Can you reproduce, word for word, the stretch of the passage on Solidarity Response Fund contributions from "In our view, a" through "Enterprise Development Contributions."?

**Excerpted passage**
====
In our view, a company has a good chance of claiming its contributions to the Solidarity Response Fund.  According to President Ramaphosa, 'The fund will focus efforts to combat the spread of the virus, help us to track the spread, care for those who are ill, and support those whose lives are disrupted.'  This certainly meets the second criterion.

Generally a verification agency requires the beneficiary entity to confirm that they meet the criteria set out. At the verification stage one could request such a confirmation from the Solidarity Response Fund. 

Given the emphasis on assisting SMMEs also announced, we also looked at whether these contributions could qualify as Enterprise Development Contributions.  

In this regard what is measured is the annual value of Enterprise Development Contributions and Sector Specific Programmes made by the measured entity as a percentage of the target.  The target is 1% NPAT.
====
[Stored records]
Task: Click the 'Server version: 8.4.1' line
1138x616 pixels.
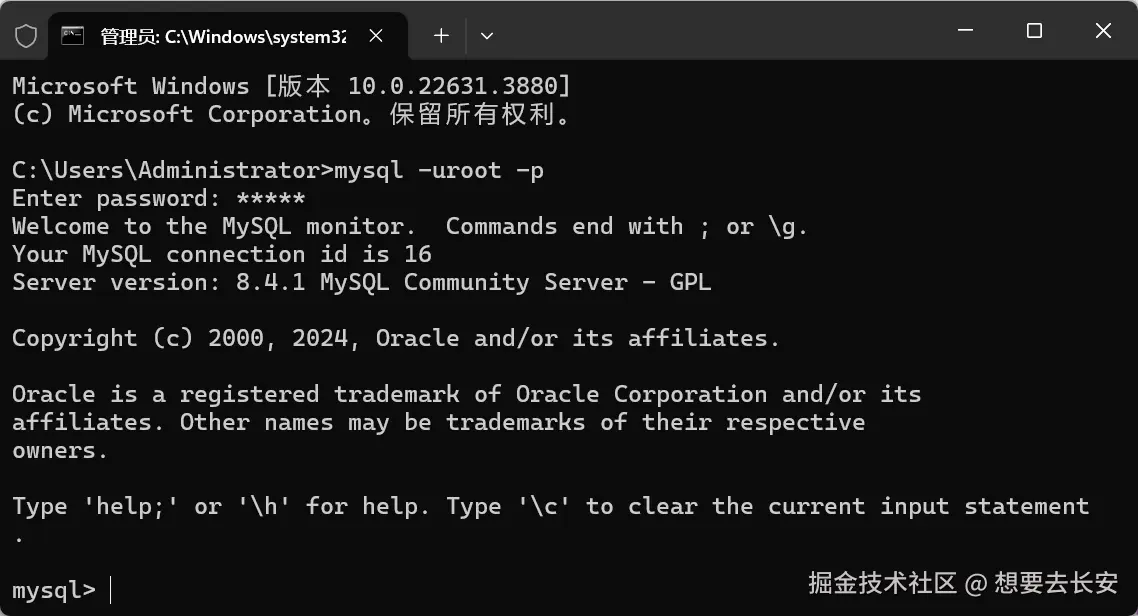Action: coord(361,282)
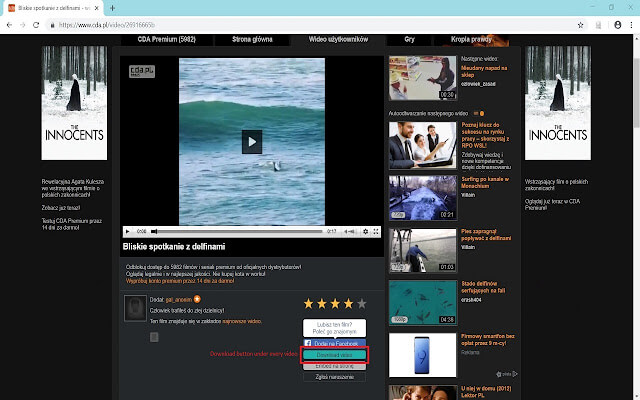Rate the video with the fifth star
640x400 pixels.
[x=362, y=303]
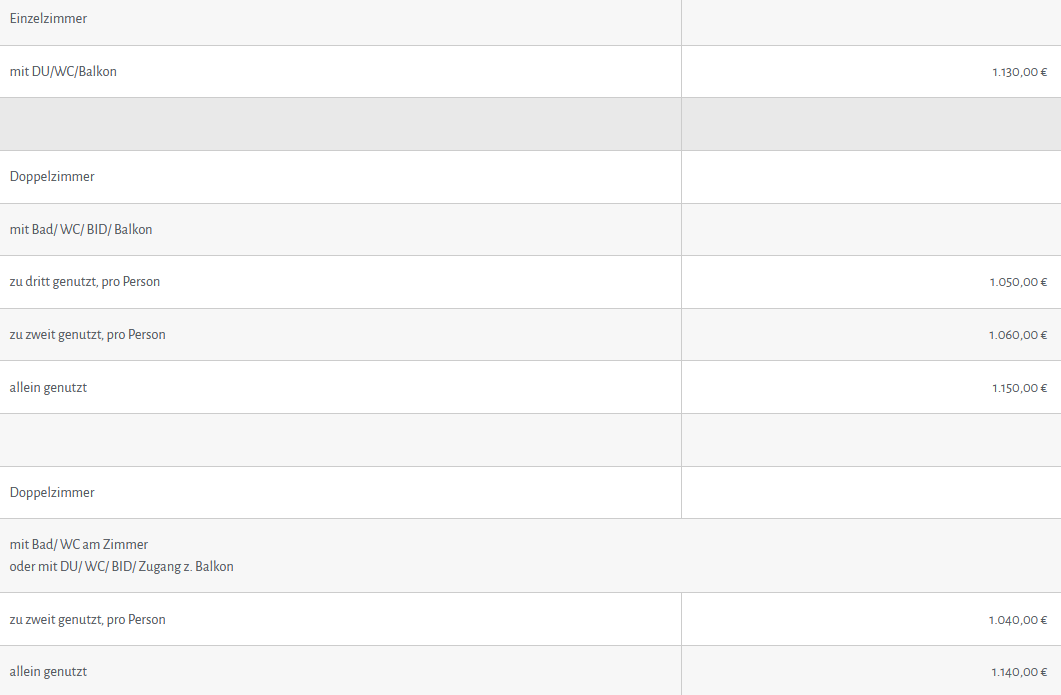Image resolution: width=1061 pixels, height=695 pixels.
Task: Select the 'mit Bad/ WC am Zimmer' line
Action: [x=78, y=545]
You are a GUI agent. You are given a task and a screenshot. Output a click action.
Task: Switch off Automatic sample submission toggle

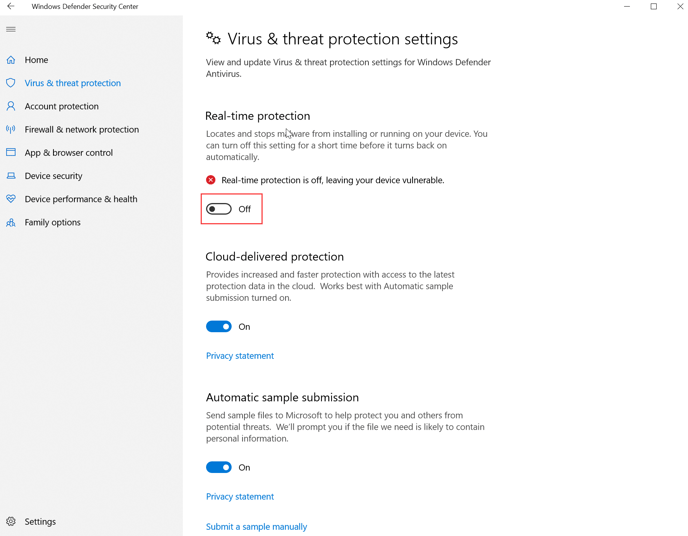[x=219, y=467]
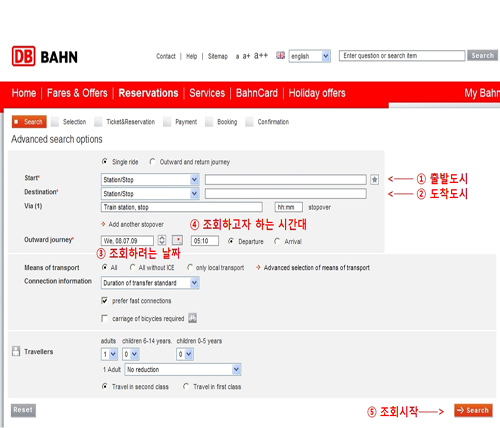This screenshot has height=428, width=500.
Task: Click the UK flag language icon
Action: (280, 55)
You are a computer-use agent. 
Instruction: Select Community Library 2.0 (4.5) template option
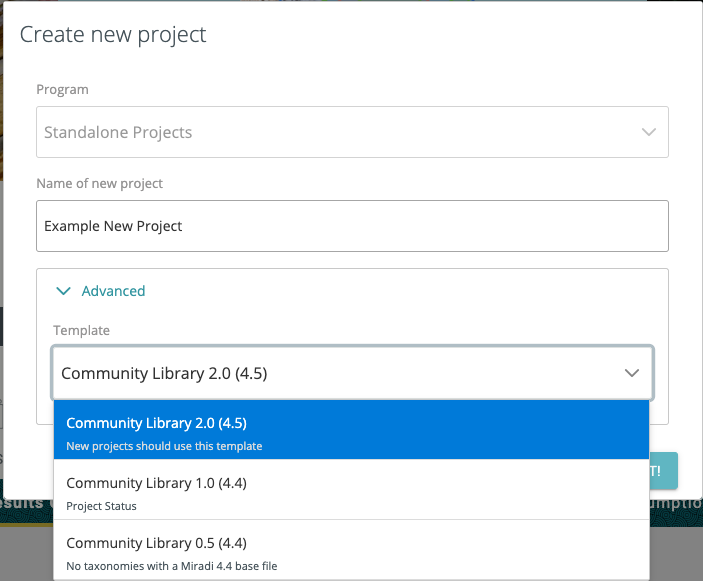(156, 423)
====
**Output of the exercise**
In our view, a company has a good chance of claiming its contributions to the Solidarity Response Fund.  According to President Ramaphosa, 'The fund will focus efforts to combat the spread of the virus, help us to track the spread, care for those who are ill, and support those whose lives are disrupted.'  This certainly meets the second criterion.

Generally a verification agency requires the beneficiary entity to confirm that they meet the criteria set out. At the verification stage one could request such a confirmation from the Solidarity Response Fund. 

Given the emphasis on assisting SMMEs also announced, we also looked at whether these contributions could qualify as Enterprise Development Contributions.